The median income for a household in the village was $32,500, and the median income for a family was $48,500. Males had a median income of $35,625 versus $22,188 for females. The per capita income for the village was $20,100. About 9.4% of families and 15.5% of the population were below the poverty line, including 22.4% of those under age 18 and 10.8% of those age 65 or over.

Historical population
| Census | Pop. | Note | %± |
| 1880 | 481 |  | — |
| 1890 | 699 |  | 45.3% |
| 1900 | 431 |  | −38.3% |
| 1910 | 408 |  | −5.3% |
| 1920 | 683 |  | 67.4% |
| 1930 | 624 |  | −8.6% |
| 1940 | 626 |  | 0.3% |
| 1950 | 526 |  | −16.0% |
| 1960 | 457 |  | −13.1% |
| 1970 | 238 |  | −47.9% |
| 1980 | 511 |  | 114.7% |
| 1990 | 429 |  | −16.0% |
| 2000 | 490 |  | 14.2% |
| 2010 | 502 |  | 2.4% |
| 2020 | 429 |  | −14.5% |
U.S. Decennial Census

==Points of interest==
Hunter Mountain is the highest peak in the county and the second highest in the Catskills. The mountain is the site of Hunter Mountain ski area which is open for skiing and tubing in the winter, and biking, sightseeing and hiking in the summer. The ski resort is the largest employer in the village, which was run by the Slutzky family, followed by Peak Resorts but is now run by Vail Resorts in the heart of Hunter. The seasonal nature of the mountain regulates the economic activity of the town.

Hunter hosts Camp Loyaltown, a summer camp that was created specifically for people who have disabilities, such as autism, cerebral palsy, and Down syndrome. More than 650 visitors participate in it every year, and the camp hires temporary staff from other countries.

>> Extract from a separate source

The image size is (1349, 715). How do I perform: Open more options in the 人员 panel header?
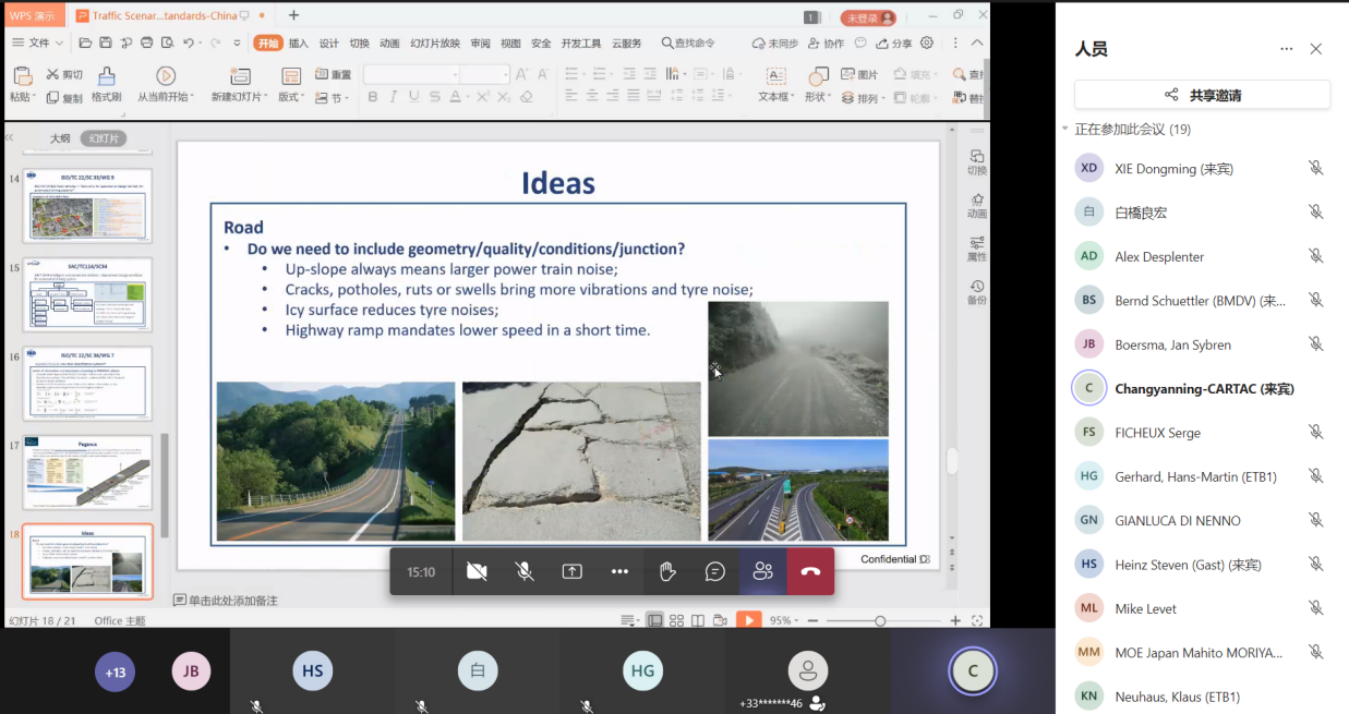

Camp Jened, a summer camp for disabled people with a broader range of physical and cognitive disabilities than Camp Loyaltown, was located on Ski Bowl Road in the second half of the 20th century. It was a major focal point for the disability rights movement and independent living movement.

The Hunter Synagogue is a historic building from 1914 that is in the National Register of Historic Places.